SUNDAY, May 22 (HealthDay News) -- New Swedish research suggests
that the drug Inspra reduces the threat of major cardiovascular
complications among patients who have a mild form of heart
failure.
This latest finding builds on earlier work that was published by
the
New England Journal of Medicine last fall. That study
suggested that Inspra (eplerenone), an aldosterone antagonist,
helps control cardiovascular complications among patients with a
history of serious chronic heart failure.
Since far more people suffer from mild heart failure, this new
finding could mean the drug might benefit a far broader group of
patients, the researchers added.
The Swedish analysis makes an even stronger case for the use of
Inspra in patients with mild heart failure because, in addition to
reducing mortality, it also reduces the incidence of the irregular
heart beat condition known as atrial fibrillation, study co-author
Karl Swedberg, from the University of Gothenburg in Sweden, said in
a news release from the European Society of Cardiology.

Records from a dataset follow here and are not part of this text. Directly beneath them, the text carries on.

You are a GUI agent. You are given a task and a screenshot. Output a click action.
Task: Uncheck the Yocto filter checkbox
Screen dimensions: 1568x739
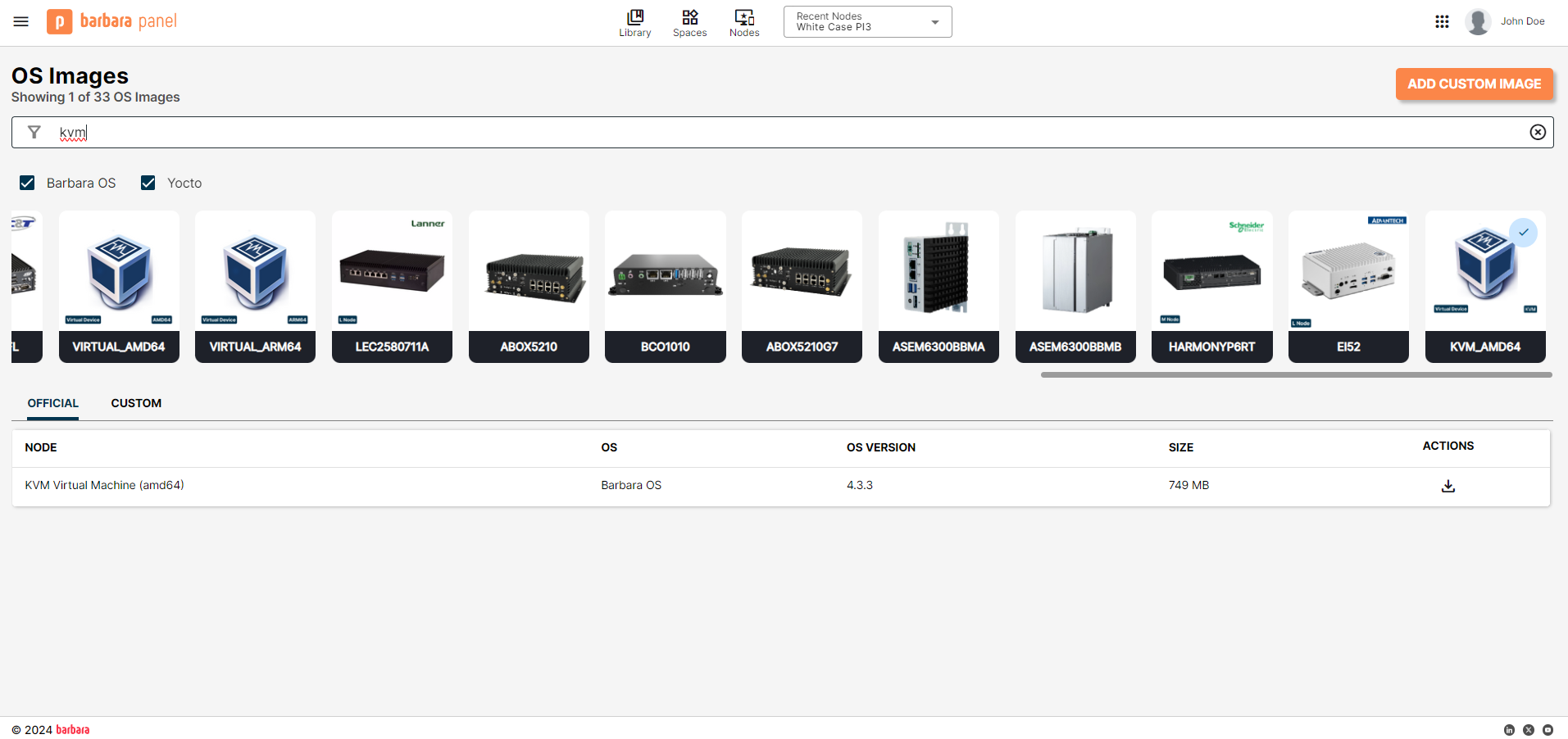tap(148, 183)
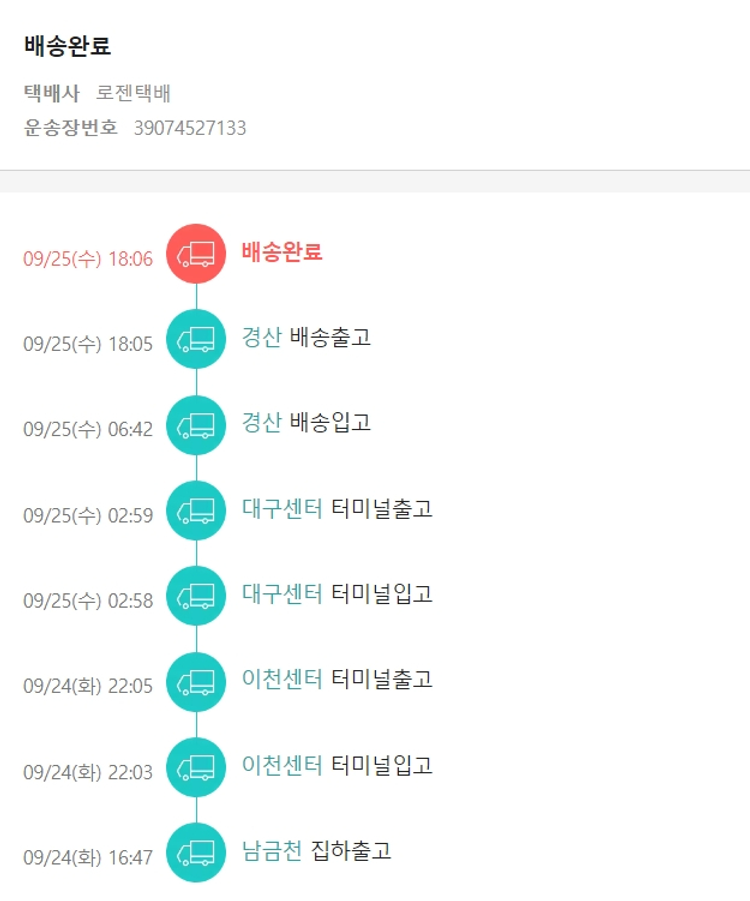This screenshot has width=750, height=901.
Task: Click the 남금천 pickup location
Action: point(272,851)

Atrial fibrillation "is a condition which both increases
morbidity and complicates the care of patients with heart failure,"
he explained.
Swedberg and his colleagues were slated to present the findings
Sunday in Gothenburg at the Heart Failure Congress 2011, organized
by the Heart Failure Association of the European Society of
Cardiology.
The study team noted that Inspra is currently approved for the
control of high blood pressure as well as for the treatment of
heart attack patients who experience congestive heart failure. It
is not yet approved for the treatment of patients who experience
mild heart failure. It is available generically in the United
States, according to the news release.
Experts estimate that almost 6 million people in the United
States suffer from heart failure.
The current finding stems from a re-analysis of a larger study
that involved more than 2,700 heart failure patients being cared
for at 278 different health centers.
Focusing specifically on those participants who had experienced
mild (class 2) heart failure, the authors found that just 2.7
percent of those patients who were placed on a regimen of between
25 milligrams to 50 milligrams daily of Inspra for a little less
than two years experienced atrial fibrillation.
This compared with 4.5 percent of those patients who were
randomized to receive a sugar pill instead.

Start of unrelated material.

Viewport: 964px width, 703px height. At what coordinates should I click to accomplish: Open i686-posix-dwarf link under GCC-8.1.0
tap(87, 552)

Dr. Byron K. Lee, director of the Electrophysiology Laboratories
and Clinics within the division of cardiology at the University of
California, San Francisco, noted that exactly how Inspra seems to
help heart patients is not well understood.
"It is unclear how eplerenone works to lower the risk of abnormal heart rhythms like atrial fibrillation and atrial flutter," he said. "However, there are many potential mechanisms. One possibility is that eplerenone may help maintain potassium levels. Patients with heart failure are often on high-dose diuretics that remove fluid at the expense of removing potassium. Thats why heart failure patients need to watch their potassium level vigilantly."
More information
For more on atrial fibrillation, go to
National Library of Medicine.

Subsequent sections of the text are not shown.